Exchange Server 2007: Making SenderID work with non-Exchange smtp hosts

by Bharat Suneja

To make the SenderID filter work with non-Exchange smtp hosts acting as your mail gateways for inbound mail, you need to tell Exchange about them. If Exchange does not know about these, SenderID will not be able to determine the correct sending host, and you may see SenderID checks fail on all inbound mail.

This may have been a source of confusion for users in the past – which hosts do you consider as “internal” – the ones on your internal network? or only those located in perimeter networks (aka “DMZ”)? how about those located at your ISP?

Exchange needs to know about all smtp hosts that do not belong to senders – the ones that will handle your inbound mail, whether at your ISP or in your perimeter or internal networks, before messages are delivered to the Exchange Org. (Start by taking a look at MX records in external DNS zones – do these point to non-Exchange servers? If yes, do these hosts route mail to Exchange servers?).

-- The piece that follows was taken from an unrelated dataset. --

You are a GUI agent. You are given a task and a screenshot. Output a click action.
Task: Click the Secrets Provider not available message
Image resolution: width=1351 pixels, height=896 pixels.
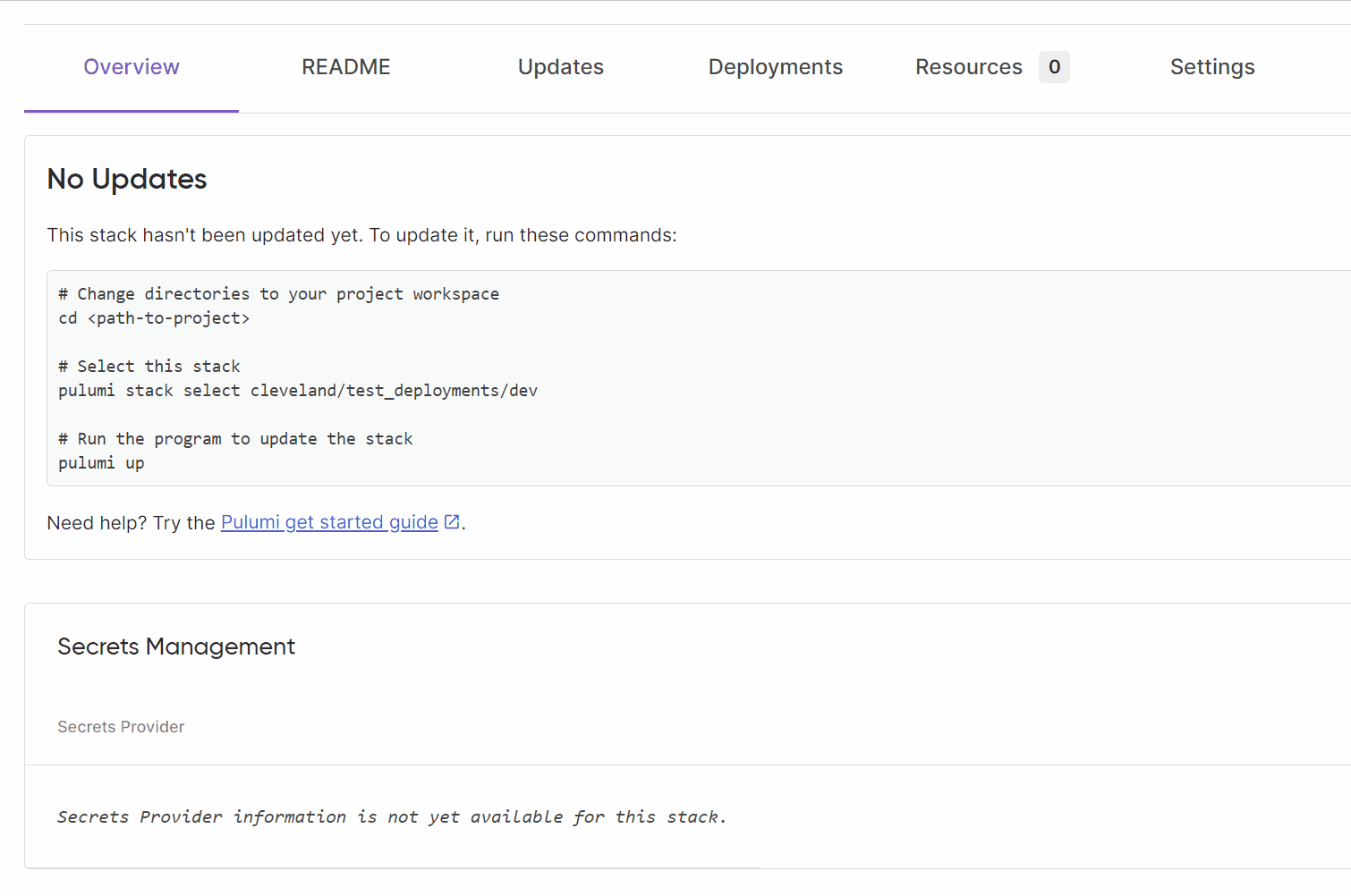[392, 816]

In Exchange Server 2003 this is done by entering internal smtp server addresses in Global Settings | Message Delivery properties | General tab | Perimeter IP List and internal IP Range Configuration.

Screenshot: Adding internal SMTP servers to Exchange Server 2003's Perimeter IP List
Figure 1: Setting up internal or perimeter SMTP hosts in Exchange Server 2003’s PerimeterIPList

On Exchange Server 2007, you can configure this from the shell:

set-transportconfig -InternalSMTPServers 1.2.3.4,1.2.3.5,1.2.3.6

Updates:
8/16/2007: SP1 Beta2 allows setting InternalSMTPServers parameter using the Exchange console, as shown below:

Screenshot: SP1 Beta2 - Setting InternalSMTPServers using the Exchange console
Figure 2: Setting up InternalSMTPServers using the Exchange console in Exchange Server 2007’s new Global Settings tab | Transport Settings | properties | Message Delivery tab

{ 1 comment… read it below or add one }

Anonymous June 11, 2010 at 9:09 pm

I find it very confusing in the “Transport Settings Properties” window where it states “Enter the IP addresses of Internal SMTP servers” in the instructions, yet the list is labeled “Remote IP address(es)”.

Which is it that I am to add? Internal or Remote??

I find this exact type of confusing language in all of Microsoft’s products. Frustrating as hell!